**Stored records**

────────

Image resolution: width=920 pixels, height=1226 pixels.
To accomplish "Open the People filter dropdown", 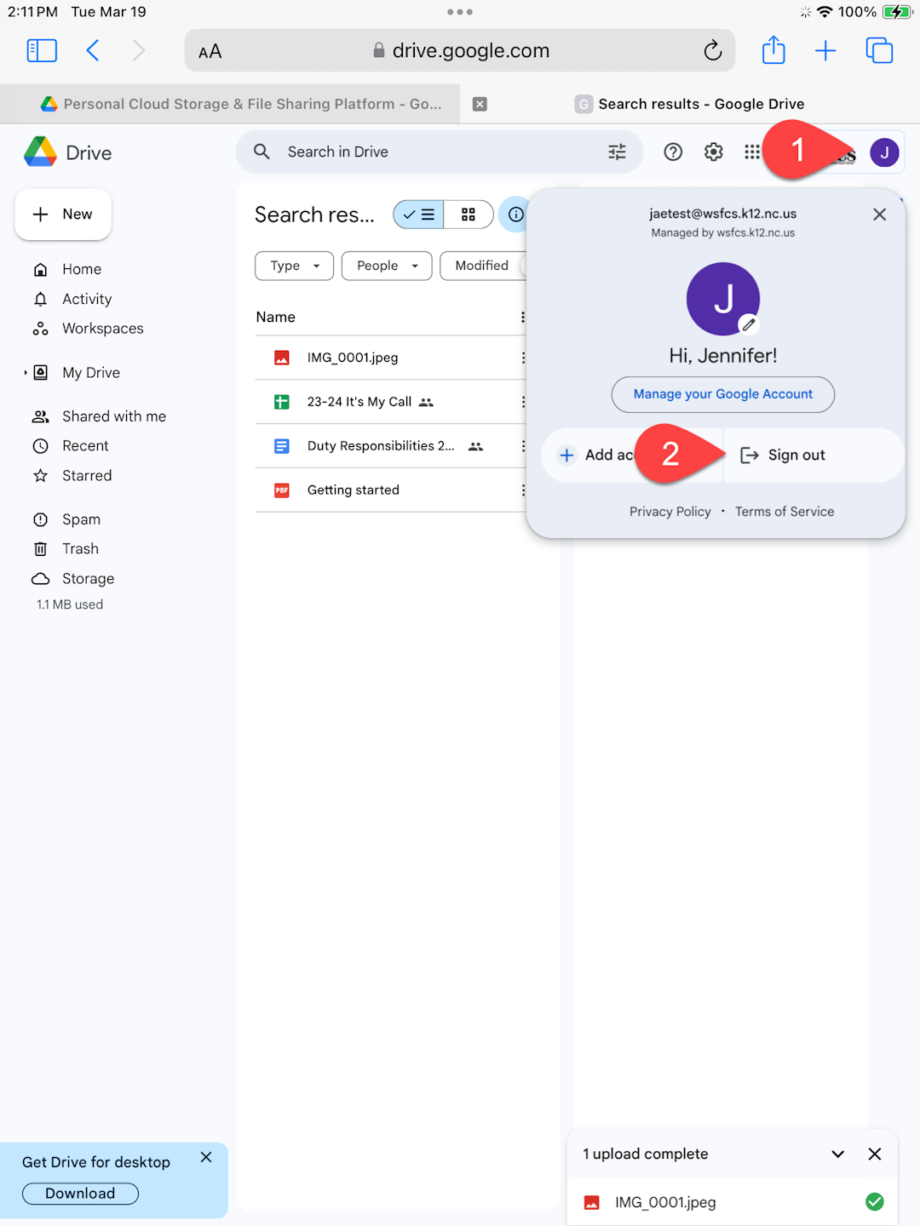I will (x=387, y=266).
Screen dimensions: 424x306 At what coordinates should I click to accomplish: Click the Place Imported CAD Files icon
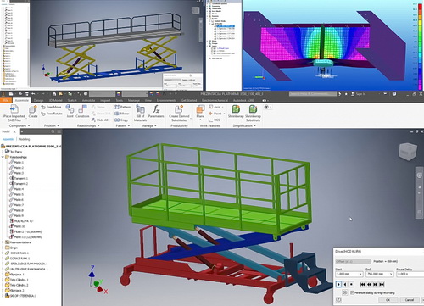pyautogui.click(x=14, y=109)
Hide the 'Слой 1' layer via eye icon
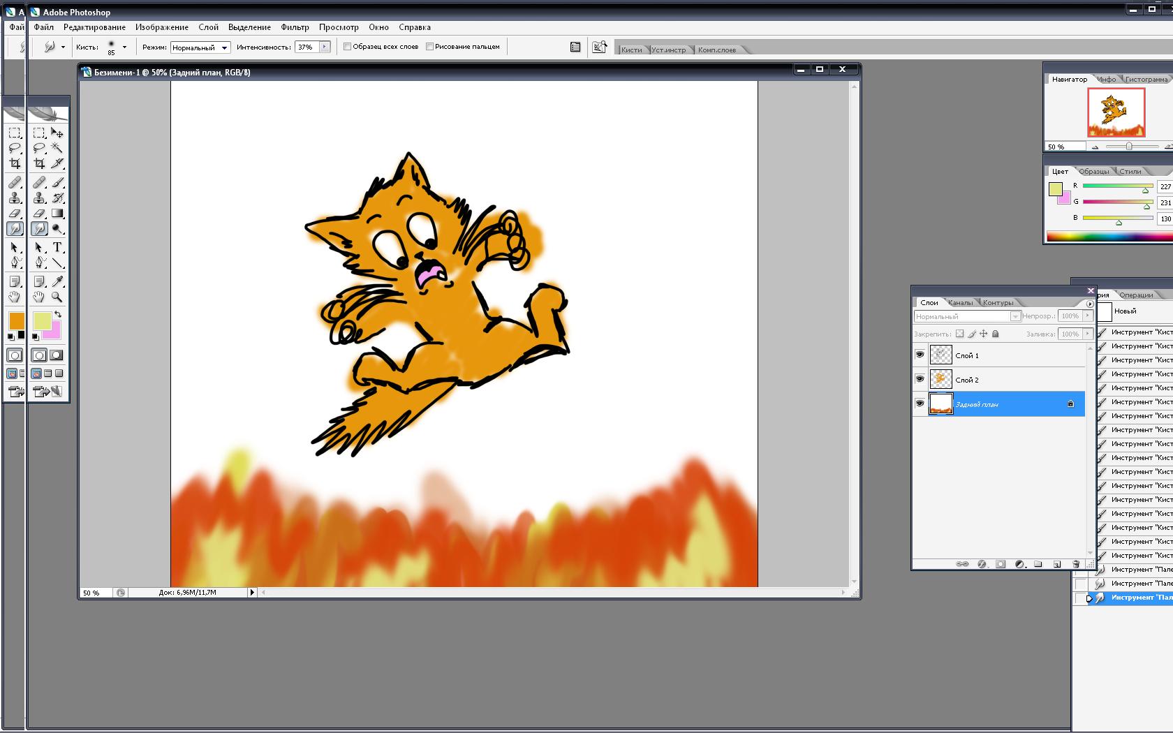The height and width of the screenshot is (733, 1173). (x=920, y=355)
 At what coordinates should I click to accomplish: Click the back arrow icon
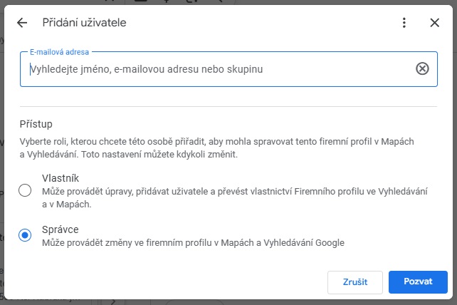coord(22,23)
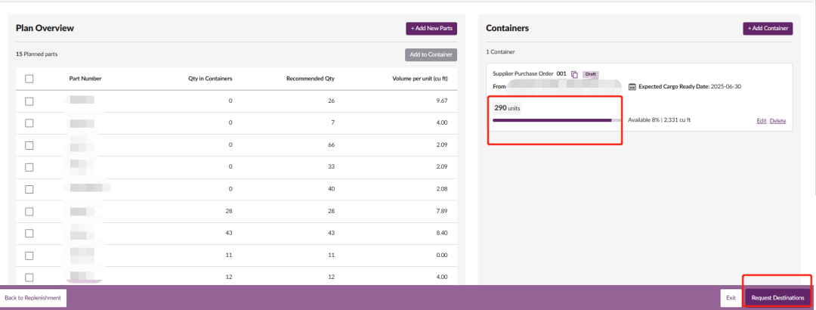Click the Recommended Qty column header
The height and width of the screenshot is (310, 816).
click(310, 79)
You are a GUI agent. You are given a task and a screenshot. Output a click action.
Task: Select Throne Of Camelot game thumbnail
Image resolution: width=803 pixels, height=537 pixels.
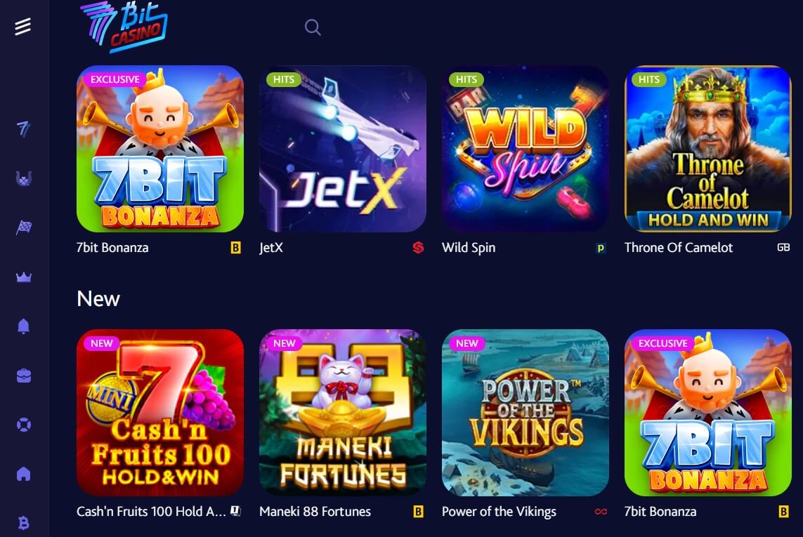click(x=707, y=148)
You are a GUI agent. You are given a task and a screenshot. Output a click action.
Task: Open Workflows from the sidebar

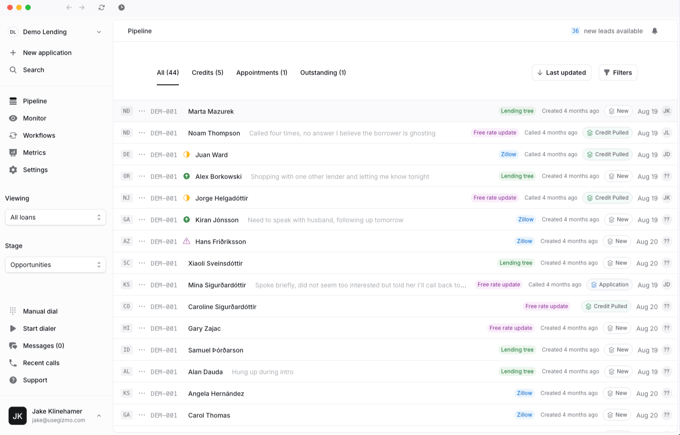13,136
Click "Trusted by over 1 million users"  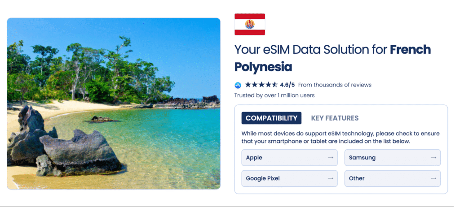coord(274,95)
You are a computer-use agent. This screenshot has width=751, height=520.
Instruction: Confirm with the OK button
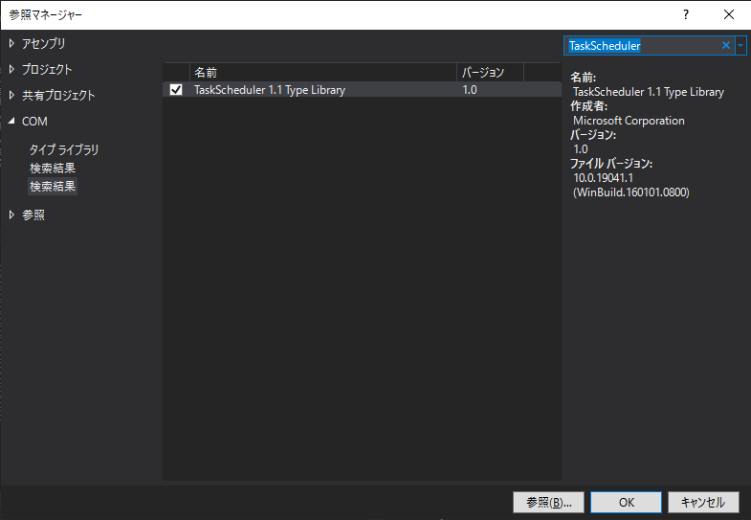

────────

**WHAT THE EXERCISE ASKS**
Go back to the line containing "You are a computer-use" and output it and every line after it through the end of the records, exactly, but not the pictures.

**ANSWER TO THIS PROBLEM**
You are a computer-use agent. This screenshot has width=751, height=520.
Instruction: Confirm with the OK button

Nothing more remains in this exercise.